9
votes

I am switched from Python 2.7 to Python 3.6.

I have scripts that deal with some non-English content.

I usually run scripts via Cron and also in Terminal.

I had UnicodeDecodeError in my Python 2.7 scripts and I solved by this.

# encoding=utf8  
import sys  

reload(sys)  
sys.setdefaultencoding('utf8')

Now in Python 3.6, it doesnt work. I have print statements like print("Here %s" % (myvar)) and it throws error. I can solve this issue by replacing it to myvar.encode("utf-8") but I don't want to write with each print statement.

I did PYTHONIOENCODING=utf-8 in my terminal and I have still that issue.

Is there a cleaner way to solve UnicodeDecodeError issue in Python 3.6?

is there any way to tell Python3 to print everything in utf-8? just like I did in Python2?

6
Are the non-English files encoded properly in UTF-8 themselves?Edward Minnix
@EdwardMinnix I am scraping data from various Hewbrew/Korean sites, so data is not always clean.Umair Ayub
@usr2564301 is there any way to tell Python3 to print everything in utf-8? just like I did in Python2?Umair Ayub
Normally your terminal has an encoding defined which is used by Python to set the encoding of its file object (sys.stdout). Can you provide what sys.stdout.encoding is set to on your machine?Alfe
I think that is the root of the problem. What strange terminal are you using? In Unix-ish environments you can set the env var TERM to something like xterm or similar. Also the LANG variable could have an influence.Alfe

6 Answers

20
votes

It sounds like your locale is broken and have another bytes->Unicode issue. The thing you did for Python 2.7 is a hack that only masked the real problem (there's a reason why you have to reload sys to make it work).

To fix your locale, try typing locale from the command line.
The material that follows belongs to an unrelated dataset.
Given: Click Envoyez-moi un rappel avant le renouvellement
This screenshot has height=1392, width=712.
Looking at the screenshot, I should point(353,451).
It should look something like:

LANG=en_GB.UTF-8
LC_CTYPE="en_US.UTF-8"
LC_NUMERIC="en_GB.UTF-8"
LC_TIME="en_GB.UTF-8"
LC_COLLATE="en_GB.UTF-8"
LC_MONETARY="en_GB.UTF-8"
LC_MESSAGES="en_GB.UTF-8"
LC_ALL=

locale depends on LANG being set properly. Python effectively uses locale to work out what encoding to use when writing to stdout in. If it can't work it out, it defaults to ASCII.

You should first attempt to fix your locale. If locale errors, make sure you've installed the correct language pack for your region.

If all else fails, you can always fix Python by setting PYTHONIOENCODING=UTF-8. This should be used as a last resort as you'll be masking problems once again.

If Python is still throwing an error after setting PYTHONIOENCODING then please update your question with the stacktrace. Chances are you've got an implied conversion going on.

3
votes

I had this issue when using Python inside a Docker container based on Ubuntu 18.04. It appeared to be a locale issue, which was solved by adding the following to the Dockerfile:

ENV LANG C.UTF-8
1
votes

For a Python-only solution you will have to recreate your sys.stdout object:

import sys, codecs
sys.stdout = codecs.getwriter('utf-8')(sys.stdout.detach())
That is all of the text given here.